Could you please tell me in what cases should I use rdd.cache() and rdd.broadcast() methods?
Let's take an example -- say suppose you have an employee_salary data that contains department and salary of every employee. Now say the task is to find the fraction of average departmental salary for each employee. (If for employee e1 his dept is d1, we need to find e1.salary/average(all salaries in d1)).
Now one way to do this is -- you first read the data into an rdd -- say rdd1. And then do two things one after the other*-
First, calculate the department wise salary average using the rdd1*. You will eventually have the department average salaries result -- basically a map object containing of deptId vs average -- on the driver.
Second, you will need to use this result to divide the salary for each employee by their respective department's average salary. Remember that on each worker there can be employees from any department, so you will need to have access to the department wise average salary result on each worker. How to do this?
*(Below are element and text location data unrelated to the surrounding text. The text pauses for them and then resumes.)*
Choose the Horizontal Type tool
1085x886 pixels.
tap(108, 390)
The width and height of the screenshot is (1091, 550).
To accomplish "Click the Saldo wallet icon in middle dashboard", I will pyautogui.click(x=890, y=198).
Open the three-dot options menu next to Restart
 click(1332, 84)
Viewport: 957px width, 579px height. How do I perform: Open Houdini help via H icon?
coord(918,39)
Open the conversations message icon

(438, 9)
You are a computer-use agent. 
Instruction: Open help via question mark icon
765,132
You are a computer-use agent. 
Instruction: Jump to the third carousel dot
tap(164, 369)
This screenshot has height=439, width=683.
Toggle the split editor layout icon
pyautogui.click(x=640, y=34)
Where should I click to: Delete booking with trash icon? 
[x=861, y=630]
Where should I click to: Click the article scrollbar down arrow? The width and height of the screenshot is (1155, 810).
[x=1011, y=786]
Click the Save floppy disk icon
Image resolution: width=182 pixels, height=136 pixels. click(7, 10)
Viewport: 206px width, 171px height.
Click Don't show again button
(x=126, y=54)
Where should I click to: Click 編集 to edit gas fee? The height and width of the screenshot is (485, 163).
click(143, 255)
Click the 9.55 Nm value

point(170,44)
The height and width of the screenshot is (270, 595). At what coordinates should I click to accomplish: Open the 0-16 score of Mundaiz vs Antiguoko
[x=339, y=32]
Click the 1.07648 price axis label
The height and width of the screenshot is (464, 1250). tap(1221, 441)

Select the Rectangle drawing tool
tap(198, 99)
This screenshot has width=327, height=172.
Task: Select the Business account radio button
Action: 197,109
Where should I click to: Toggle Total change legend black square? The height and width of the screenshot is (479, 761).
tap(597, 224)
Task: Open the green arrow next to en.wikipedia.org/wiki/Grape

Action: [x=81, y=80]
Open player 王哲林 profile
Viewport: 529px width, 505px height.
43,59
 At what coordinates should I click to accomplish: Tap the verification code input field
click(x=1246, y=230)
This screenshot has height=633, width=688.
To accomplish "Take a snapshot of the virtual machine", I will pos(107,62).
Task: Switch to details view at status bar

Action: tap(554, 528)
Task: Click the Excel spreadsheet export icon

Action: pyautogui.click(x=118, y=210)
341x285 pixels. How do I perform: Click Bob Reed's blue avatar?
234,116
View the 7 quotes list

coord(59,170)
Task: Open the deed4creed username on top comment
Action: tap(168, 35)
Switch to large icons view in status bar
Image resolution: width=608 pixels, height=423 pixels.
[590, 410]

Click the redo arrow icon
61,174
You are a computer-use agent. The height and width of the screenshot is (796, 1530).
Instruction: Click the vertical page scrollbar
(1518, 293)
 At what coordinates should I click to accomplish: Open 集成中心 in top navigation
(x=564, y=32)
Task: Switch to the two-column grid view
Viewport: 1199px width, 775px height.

Well, you can just send the average salary map you got on the driver to each worker in a broadcast and it can then be used in calculating the salary fractions for every "row" in the rdd1.
What about the caching an RDD? Remember that from the initial rdd1, there are two branches of computations -- one for calculating dept wise average and another of applying these averages on each employee in the rdd. Now, if you do not cache the rdd1, then for the second task above you may need to go back to disk again to read and recompute it because spark may have evicted this rdd from memory by the time you reach this point. But since we know that we will be using the same rdd we can ask Spark to keep it in memory the first time itself. Then next time we need to apply some transformations on it, we already have it in memory.
*We can use dept based partitioning so you can avoid the broadcast but for the purpose of illustration, let's say we do not.